Sam Coomes is tied to a lot of lush and rather put together pop music, from his heyday in Quasi (though they had some cracks in the sheen to be sure) to Heatmiser’s alt-pedestal ascension and Built To Spill’s major label moments. So its fun to see Sam just let loose. There’s a manifesto behind the sonic stripdown and it has to do with too much access to home recording technology and creating art rather than artifice, but truthfully the more telling bit has to do with liking practical effects in old movies. Coomes is right, there’s a certain grace to seeing the cracks in the surface and watching the animatronics move under the creepy robotic animals’ faces. Think the Rock-Afire Explosion playing on through a horrendous restaurant fire and you’re getting there. In that regard, Bugger Me is Coomes slapstiched version of a Suicide dreamscape, full of haunted organ and junkyard beats from a castaway rhythm box. It feels like a DIY puppet show might spring up at anytime with tiny marionettes banging out wheezy organ lines and a few stings getting tangled in the process.

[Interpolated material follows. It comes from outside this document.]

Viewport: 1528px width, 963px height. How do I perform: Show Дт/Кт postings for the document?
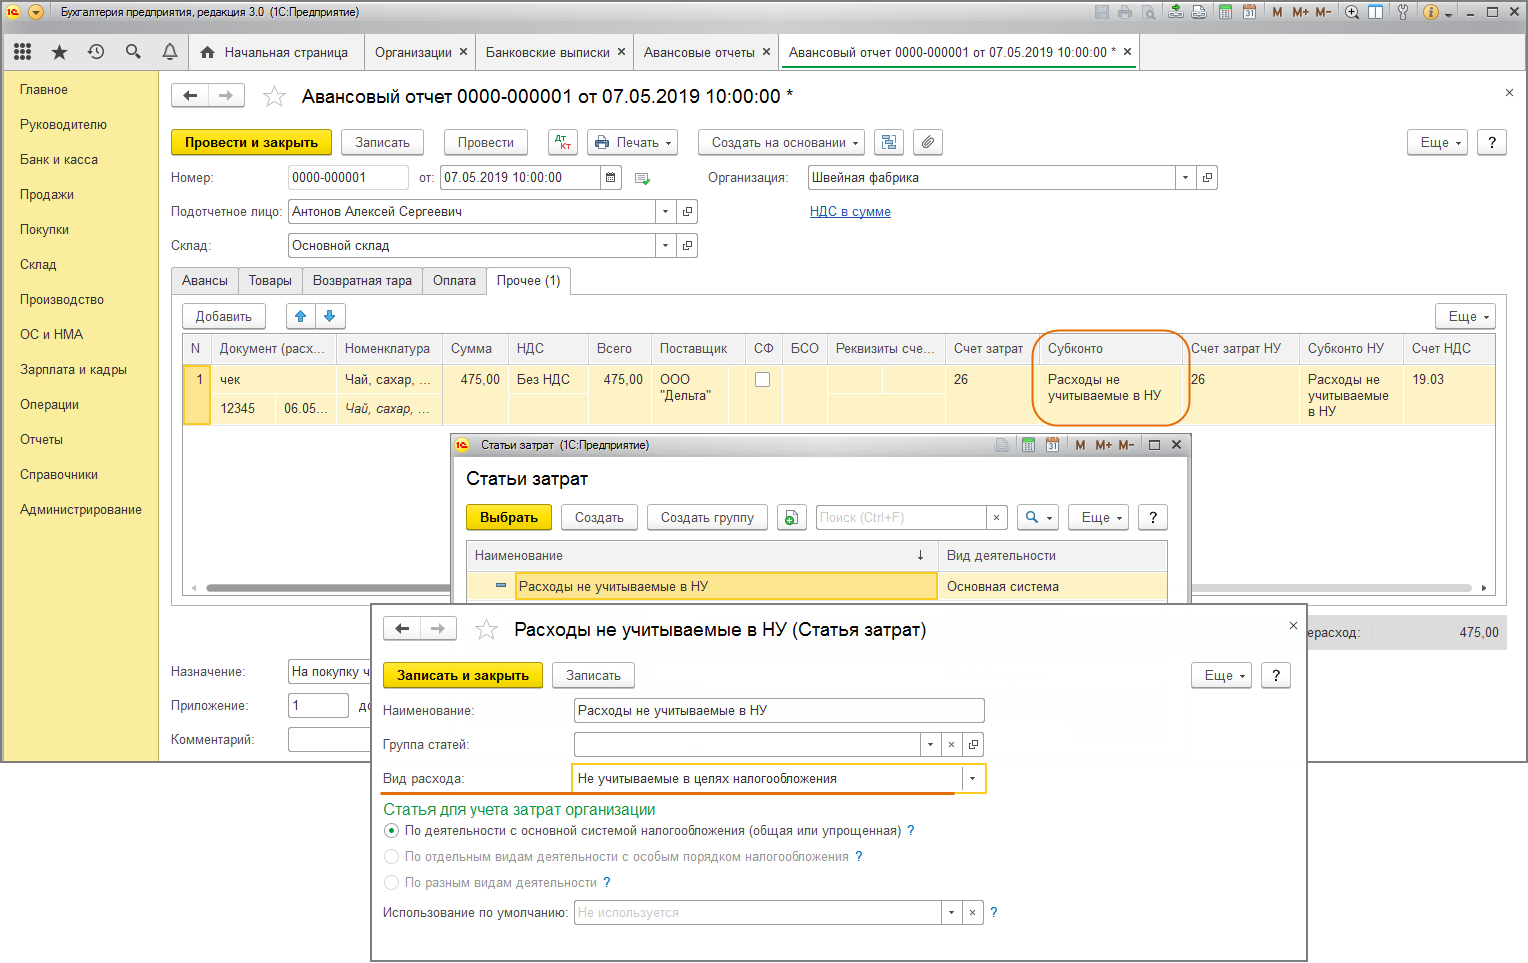563,143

It’s not the glowing pop orb of Quasi’s sound that he brings but rather his own hangdog sadness that’s always seemed a great part of his own songs. Coomes could always play the part of the downtrodden drinking buddy, but here he’s gone full junkyard Tom Waits to prove his commitment. The album’s got charms like a late night stumble on an lost b-movie; MST3K without the commentary, just bad effects and endearing moments that make you want to laugh through the pain.




Support the artist. Buy it HERE.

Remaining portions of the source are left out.